Concepts de base
A novel prompt learning framework with optimal transport that effectively aligns multiple prompts to video features across different temporal scales, enabling robust and accurate few-shot temporal action localization.
Résumé
The paper introduces a novel approach to temporal action localization (TAL) in few-shot learning settings. It addresses the limitations of conventional single-prompt learning methods that often lead to overfitting due to the inability to generalize across varying contexts in real-world videos.
Key highlights:
- Proposes a multi-prompt learning framework enhanced with optimal transport to capture the diversity of camera views, backgrounds, and objects in videos.

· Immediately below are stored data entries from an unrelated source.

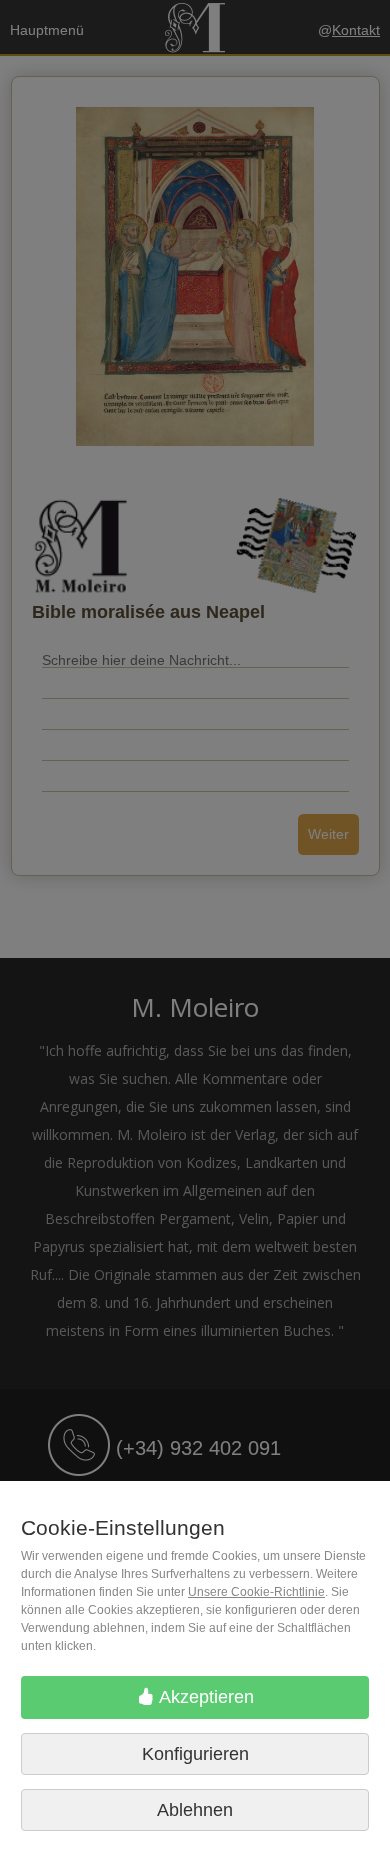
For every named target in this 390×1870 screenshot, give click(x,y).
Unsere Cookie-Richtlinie (256, 1592)
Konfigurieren (195, 1754)
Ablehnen (195, 1810)
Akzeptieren (204, 1697)
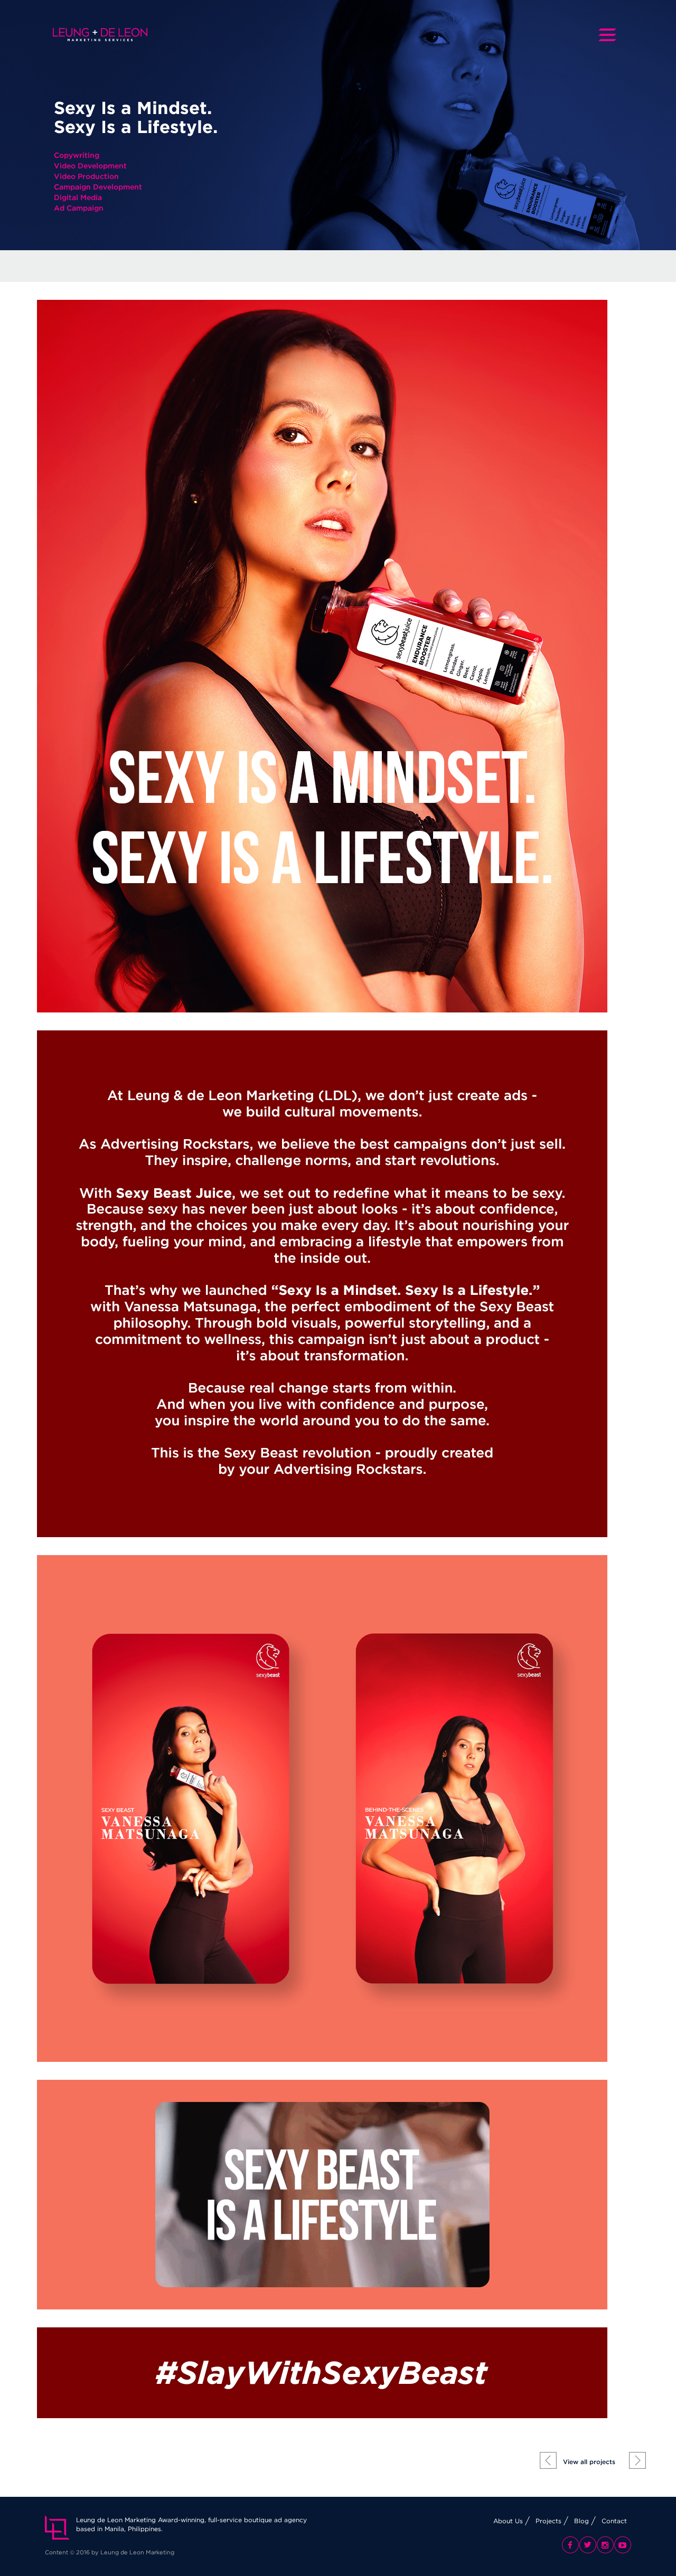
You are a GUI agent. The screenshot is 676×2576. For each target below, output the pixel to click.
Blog (581, 2520)
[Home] (104, 34)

- The multi-prompt design allows the model to learn a set of diverse prompts for each action, capturing general characteristics more effectively and distributing the representation to mitigate overfitting.

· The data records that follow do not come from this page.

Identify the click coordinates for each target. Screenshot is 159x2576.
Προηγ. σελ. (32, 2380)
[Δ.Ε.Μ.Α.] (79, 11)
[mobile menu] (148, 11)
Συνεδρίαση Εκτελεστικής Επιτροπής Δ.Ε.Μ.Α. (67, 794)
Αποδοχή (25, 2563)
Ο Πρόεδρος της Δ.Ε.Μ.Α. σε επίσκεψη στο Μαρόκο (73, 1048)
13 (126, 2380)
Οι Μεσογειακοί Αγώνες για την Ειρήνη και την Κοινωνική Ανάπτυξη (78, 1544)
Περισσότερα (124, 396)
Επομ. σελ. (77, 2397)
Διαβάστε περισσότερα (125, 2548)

- Employs optimal transport theory to efficiently align these prompts with action features, optimizing for a comprehensive representation that adapts to the multifaceted nature of video data.
- Experiments demonstrate significant improvements in action localization accuracy and robustness in few-shot settings on THUMOS-14 and EpicKitchens100 datasets.
Stats
The moment a golfer swings and hits a ball in front of a fairway with trees.
The necessity for few-shot learning methods in temporal action localization (TAL) stems from the inherent challenge of annotating video data, as annotators must watch videos in their entirety to accurately label action instances.
Citations
"Current approaches to few-shot learning for temporal action localization take a meta-learning approach [34, 37], where each test video is aligned to a small subset of the training data in many 'episodes.' These methods require learning a model from initialization, with no priors, consuming large amounts of memory and compute."
"A recent training paradigm, prompt learning, has been used to reduce the number of trainable parameters, where all parameters of the model are fixed, and a learnable context vector is added to the prompt to improve the alignment between the prompt and the image features. [8,15,60,61]."